Mr. Gomes said that he believed the town did not follow the “statutory framework to create a true public way” for both streets.
He said in the letter that he believed the town should leave the situation as it is, because a discontinuance would cause confusion, cost the town money, and provide no benefit to the town or residents at large, only to the closest abutters.
Kevin and Mary “Cathy” Murray, abutters for both streets, have requested the discontinuances.
The board discussed at length the method Mr. Gomes used to come to his conclusions, with some surprise that he believed the town did not own the underlying land.
Town Administrator Brian Noble and Mr. Gomes went back and forth a bit with Mr. Noble insisting it was not feasible to suggest that the contractor from 1953 still owned the parcels, and Mr. Gomes saying it was the present title owners. Yet, who is the present title owner.
So, nobody owns it, suggested Mr.
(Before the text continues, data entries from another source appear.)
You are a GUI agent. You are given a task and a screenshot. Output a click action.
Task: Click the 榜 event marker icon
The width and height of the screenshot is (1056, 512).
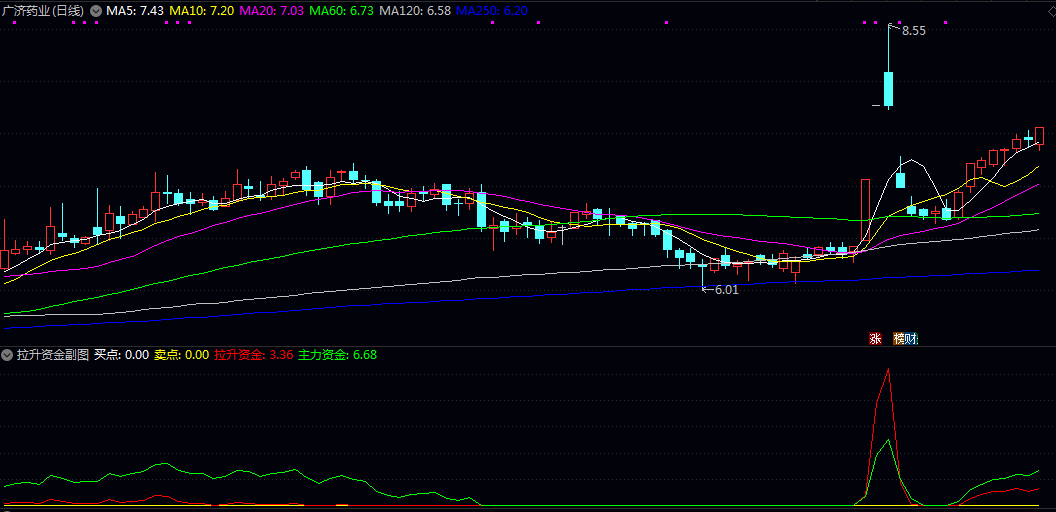click(x=899, y=339)
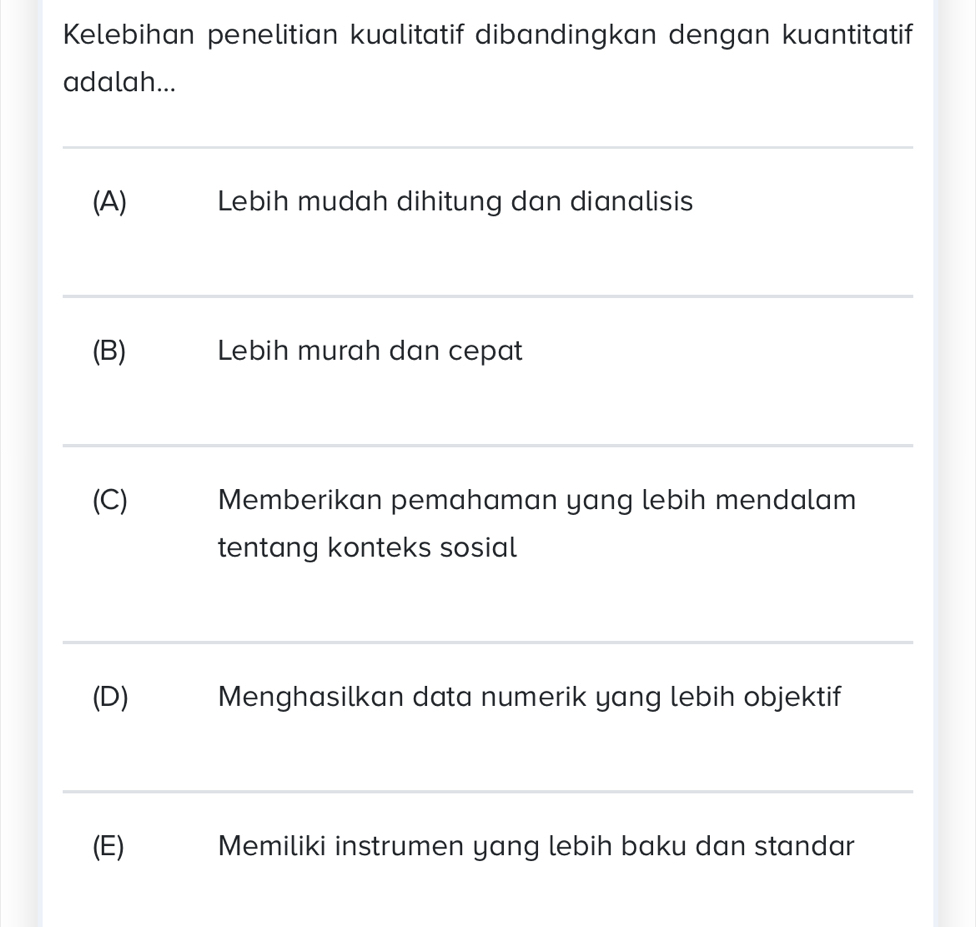976x927 pixels.
Task: Select answer option label (B)
Action: [109, 352]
Noble, because it is not on the deeds of the abutting properties, either.
Selectboard member Kevin Gaspar expressed concern that discontinuing the streets could create a hardship for owners of any lots beyond the streets, making it impossible for them to access their properties.
He said the town has to make sure they are respecting the rights of anybody who has developable land that has to be accessed by the roads in question.
Selectboard member David Desroches said he believed the town owned paper streets. Town Meeting accepted the road, he said, that should mean the town owns it.
He asked if they would sell it to the abutters, who would be getting land added to their yards.
Mr. Gomes said it would simply go to the abutters and get added to the taxable land they own.
Selectboard Chairperson Roger Cabral suggested that Mr. Gomes do more research on the titles to the Rotch and Hindle.
The plan, originally, had been to take a look at all the paper streets in town, but Mr. Cabral suggested they deal with only the two in question now. He asked Mr. Gomes to provide a cost estimate to the town before proceeding.
Meanwhile, the town will not pro-actively look for paper streets, but Mr. Gomes suggested that any abutters come forward with specific streets for the town to research.
Mr. Gaspar asked Ms. Murray if she was asking for the discontinuance so she could merge two lots and make it more buildable.
Ms. Murray said they were not sure if they would do that, but that could be a possibility in the future.
The issue will be on a future agenda.
In another matter, the board decided to increase the hours that the town barn is open on Saturdays. The extra two hours or so will make it easier for residents to dispose of leaves and yard debris.
Town Administrator Brian Noble said it was not a lot of money, but a “tremendous amount of convenience.”
The board also decided to open the barn later in the spring and keep it open through November. The change will not start until the next fiscal year, which begins on July 1.
The board also voted to approve a change in the language of the petition to remove the fire department from civil service requirements. The change was made by the House of Representatives.